Digg Is Pushing More Traffic To Traditional News Sites

As Digg becomes more mainstream, so are the headlines linked to on its homepage. The once tech-heavy site long ago expanded into other categories such as entertainment, world, and business news. But that change is finally hitting its home page, either because Digg is attracting more mainstream users who are Digging more mainstream stories or it is using other (algorithmic) methods to point its firehouse in the direction of mainstream media. (Comscore shows 15.4 million unique visitors in May, and 6.3 million U.S. visitors in June).

Hitwise released some data today indicating that Digg now sends nearly as much traffic to entertainment sites as it does to news and media sites. As the chart above shows, 21.3 percent of its traffic goes to the former, while 20.7 percent goes to news and media sites. A year ago the gap between the two categories was a 50 percent gap, now it is a 3 percent gap. The traffic sent to entertainment sites as a percentage of Digg’s total outgoing traffic is down 20 percent, while the traffic it pushes to news and media sites is up 16 percent (although both are down since April).

This data confirms a trend that Allen Stern at CenterNetworks noticed last week. Namely, that UK newspapers in particular, like the Guardian, are showing up a lot more often on Digg’s homepage, displacing more familiar tech sites such as Ars Technica, Engadet, and Gizmodo. (When I checked today, about half of the stories on Digg’s homepage linked to traditional news sites).

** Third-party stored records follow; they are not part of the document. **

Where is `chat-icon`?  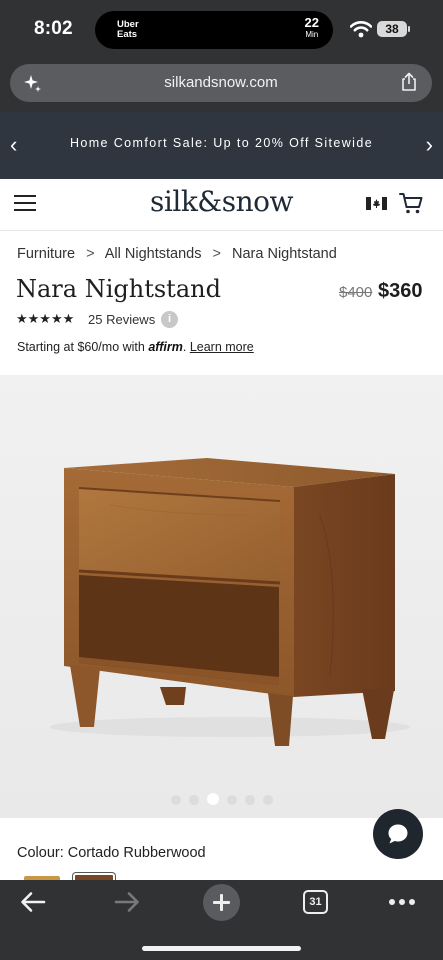 chat-icon is located at coordinates (398, 834).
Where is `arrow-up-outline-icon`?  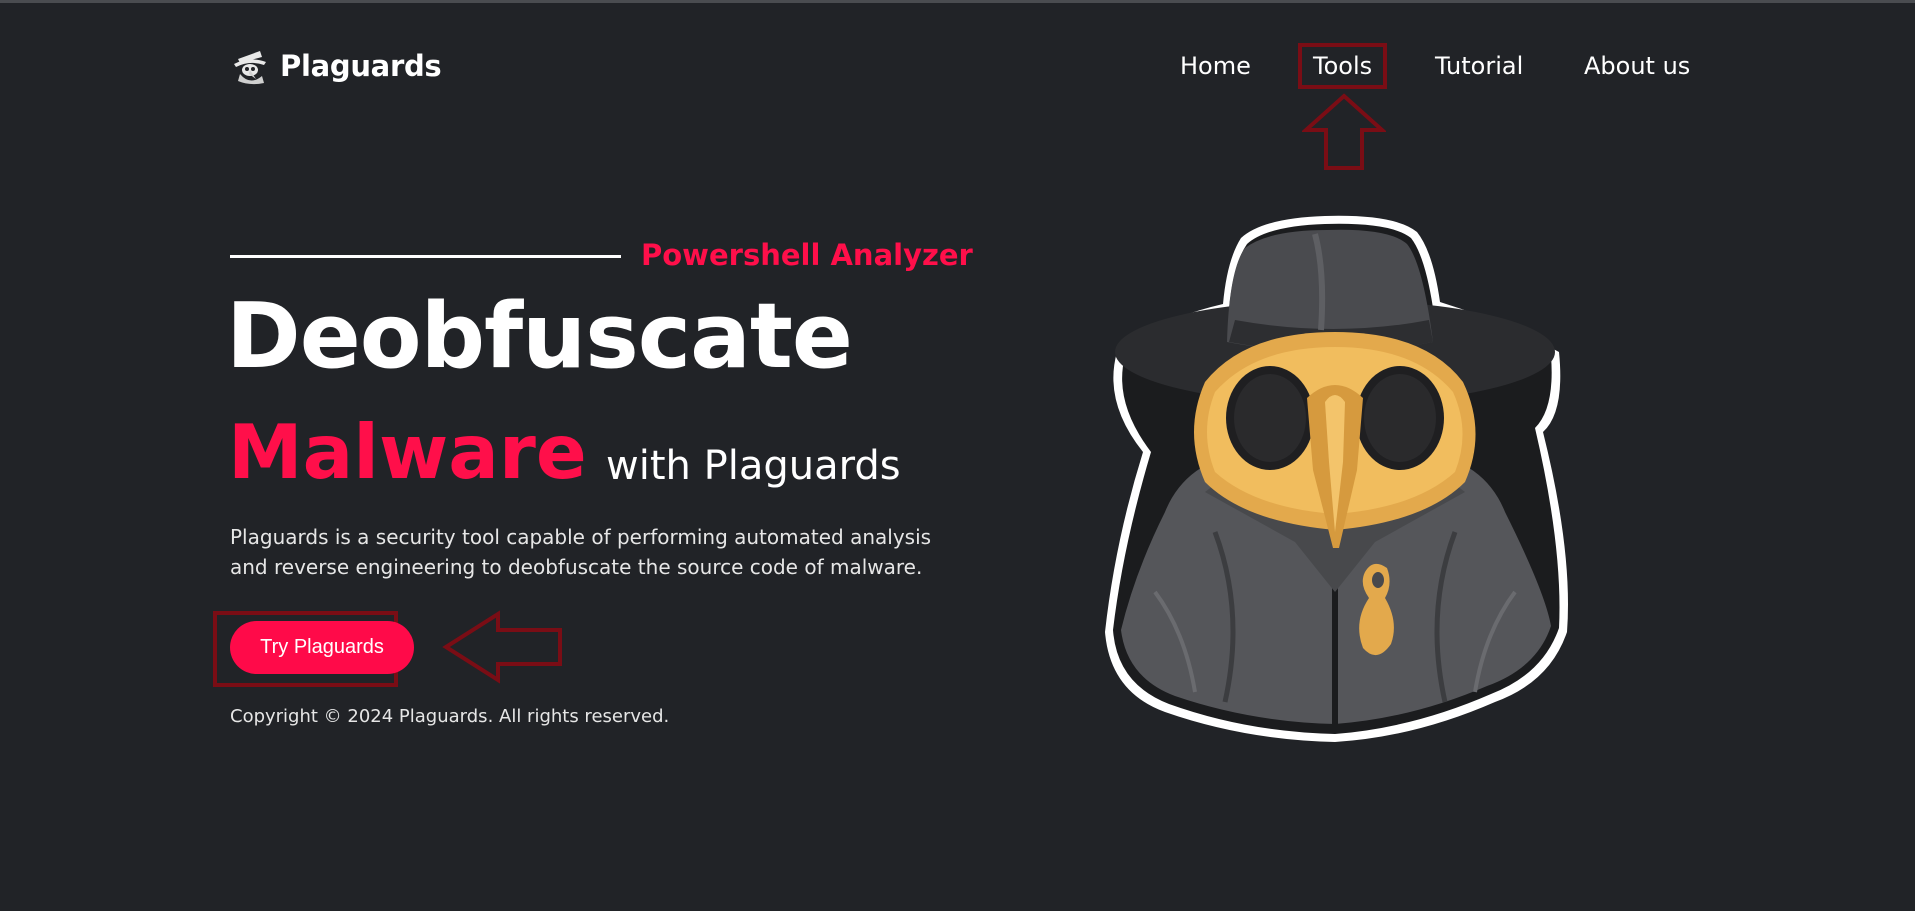 arrow-up-outline-icon is located at coordinates (1344, 132).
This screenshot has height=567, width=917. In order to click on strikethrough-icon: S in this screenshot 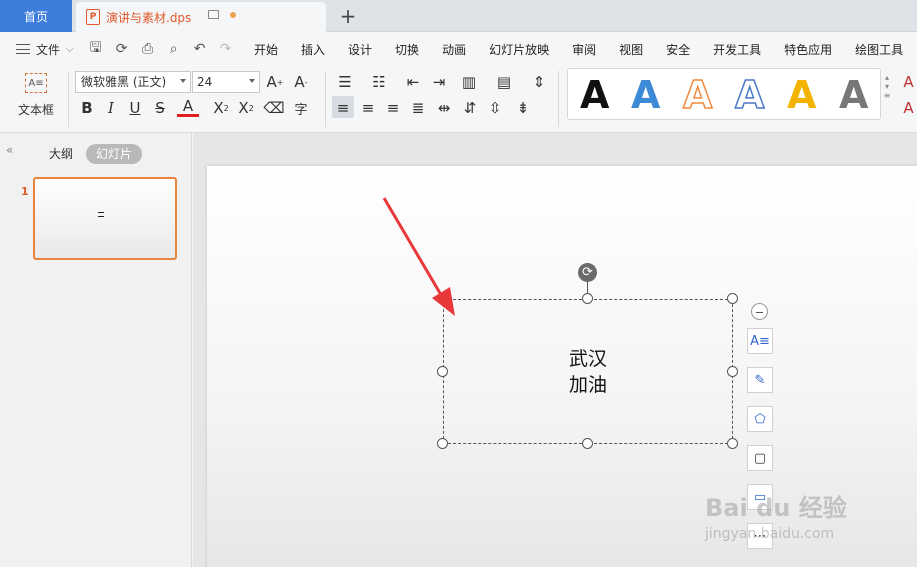, I will do `click(160, 108)`.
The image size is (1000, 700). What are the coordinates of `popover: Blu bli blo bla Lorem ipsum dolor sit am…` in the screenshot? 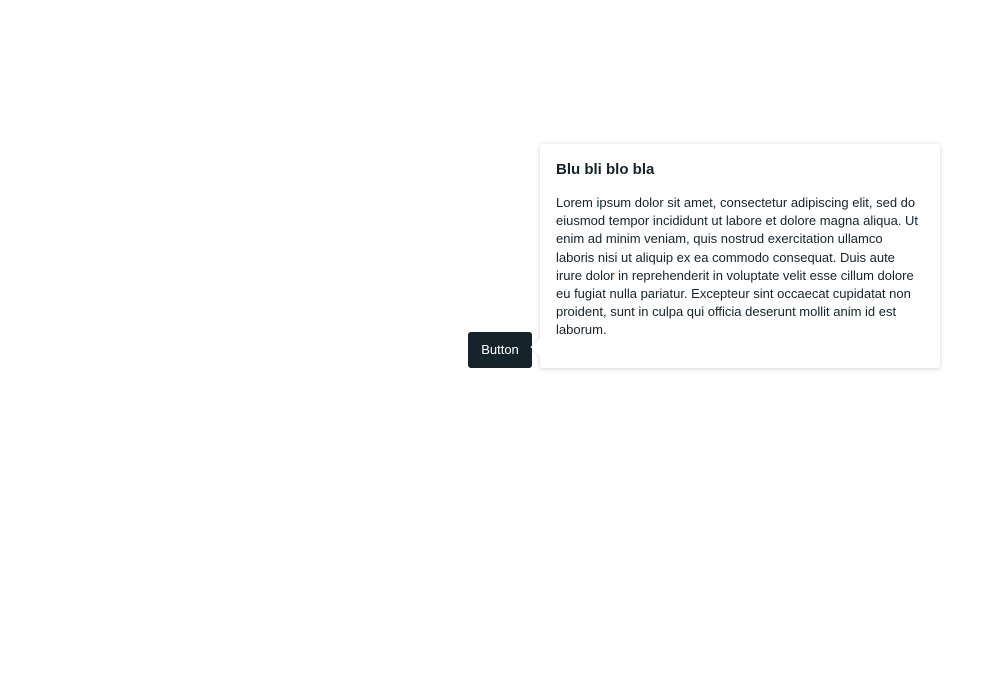 It's located at (735, 256).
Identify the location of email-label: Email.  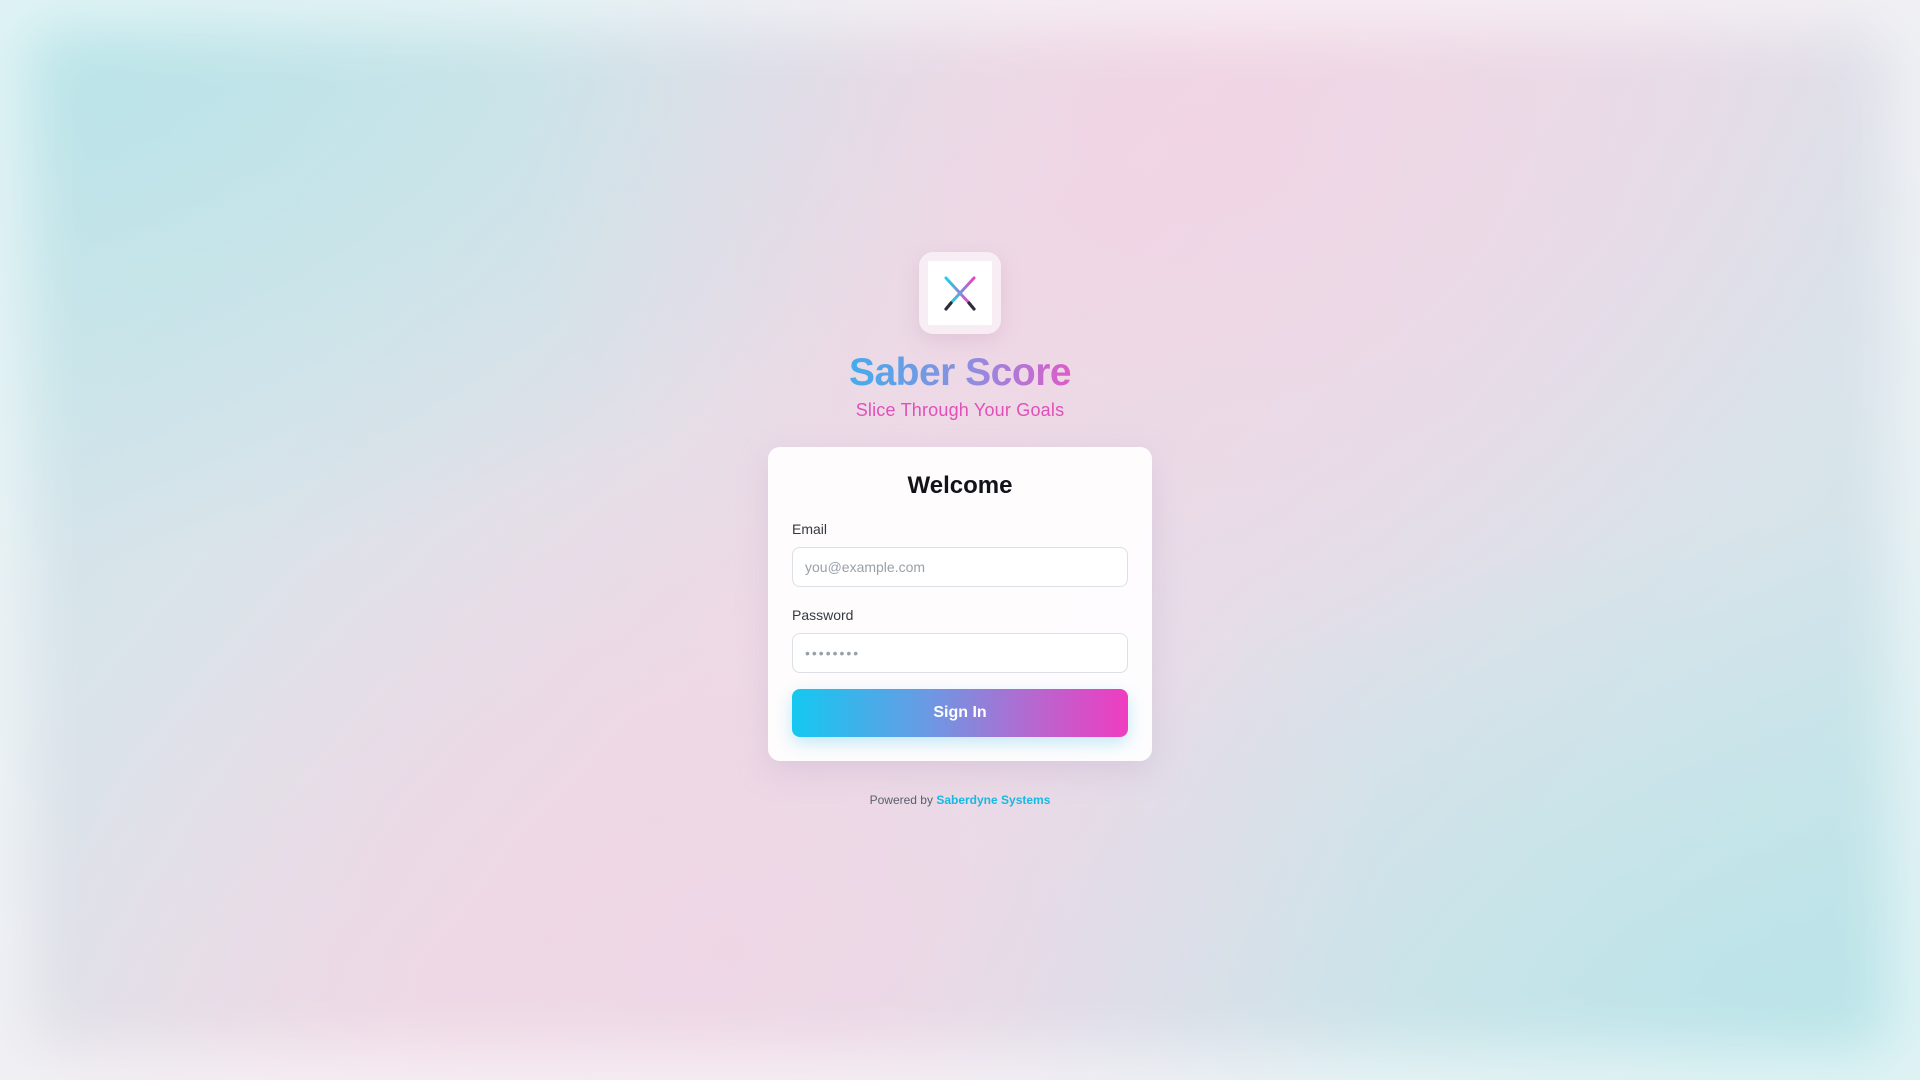
(810, 529).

He also speculated whether this meant that Digg is trying to sell itself to the Guardian, which bought the blog network that owns PaidContent last week for an estimated $30 million.

That seems like a stretch, but showing that it can drive more traffic to traditional media sites would certainly make Digg more appealing to any potential acquirer. There has been no shortage of acquisition rumors over the years, but it would make more sense for a semi-neutral technology company like Microsoft or Google to make a bid than a media company with ts own properties to promote.